Dataset extract START

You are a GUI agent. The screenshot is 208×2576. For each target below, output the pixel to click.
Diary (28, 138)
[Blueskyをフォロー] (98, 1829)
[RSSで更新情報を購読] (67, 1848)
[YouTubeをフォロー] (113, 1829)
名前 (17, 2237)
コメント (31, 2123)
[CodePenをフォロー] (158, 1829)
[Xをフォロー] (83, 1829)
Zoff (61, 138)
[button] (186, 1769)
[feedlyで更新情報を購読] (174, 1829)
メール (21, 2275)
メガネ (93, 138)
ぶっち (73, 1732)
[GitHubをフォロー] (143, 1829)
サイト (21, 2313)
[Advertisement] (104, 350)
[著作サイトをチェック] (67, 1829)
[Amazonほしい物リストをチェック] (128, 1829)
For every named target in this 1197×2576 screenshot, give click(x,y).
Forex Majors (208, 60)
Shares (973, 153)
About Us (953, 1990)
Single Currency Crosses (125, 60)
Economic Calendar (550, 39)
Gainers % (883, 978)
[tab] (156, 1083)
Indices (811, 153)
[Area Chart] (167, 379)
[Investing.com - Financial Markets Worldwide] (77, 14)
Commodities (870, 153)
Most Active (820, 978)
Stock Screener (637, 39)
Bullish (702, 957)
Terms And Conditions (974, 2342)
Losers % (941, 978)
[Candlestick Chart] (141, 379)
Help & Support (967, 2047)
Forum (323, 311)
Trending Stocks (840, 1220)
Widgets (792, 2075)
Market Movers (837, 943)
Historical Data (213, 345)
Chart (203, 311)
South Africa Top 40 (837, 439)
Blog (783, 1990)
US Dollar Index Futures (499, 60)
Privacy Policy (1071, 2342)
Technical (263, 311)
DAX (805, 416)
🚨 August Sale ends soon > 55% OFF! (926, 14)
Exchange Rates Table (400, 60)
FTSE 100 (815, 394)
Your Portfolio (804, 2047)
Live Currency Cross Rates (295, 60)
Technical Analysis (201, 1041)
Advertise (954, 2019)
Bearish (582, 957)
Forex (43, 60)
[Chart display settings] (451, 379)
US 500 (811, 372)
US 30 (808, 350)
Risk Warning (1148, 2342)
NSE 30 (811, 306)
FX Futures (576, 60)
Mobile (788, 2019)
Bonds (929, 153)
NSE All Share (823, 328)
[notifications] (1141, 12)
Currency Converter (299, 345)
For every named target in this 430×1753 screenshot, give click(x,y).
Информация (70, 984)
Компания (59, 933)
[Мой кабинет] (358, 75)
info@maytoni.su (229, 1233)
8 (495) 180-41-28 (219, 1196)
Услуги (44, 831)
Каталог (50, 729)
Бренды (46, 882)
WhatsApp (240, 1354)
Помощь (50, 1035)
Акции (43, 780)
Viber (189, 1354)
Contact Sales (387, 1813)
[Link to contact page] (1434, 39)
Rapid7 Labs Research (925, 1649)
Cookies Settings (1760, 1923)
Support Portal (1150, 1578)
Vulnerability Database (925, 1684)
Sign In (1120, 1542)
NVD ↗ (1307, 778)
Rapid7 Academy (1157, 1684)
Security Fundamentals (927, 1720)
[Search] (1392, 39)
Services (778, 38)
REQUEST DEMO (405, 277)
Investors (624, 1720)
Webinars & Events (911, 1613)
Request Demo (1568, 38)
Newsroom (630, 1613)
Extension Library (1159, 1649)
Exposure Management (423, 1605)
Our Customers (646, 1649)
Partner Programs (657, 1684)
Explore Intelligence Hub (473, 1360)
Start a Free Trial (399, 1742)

Dataset extract END

Aim of the exercise:
Lines with "give": find them in the data and copy each one.

Your response:
For every named target in this 1197×2576 screenshot, give click(x,y).
For every named target in this 430×1753 screenshot, give click(x,y).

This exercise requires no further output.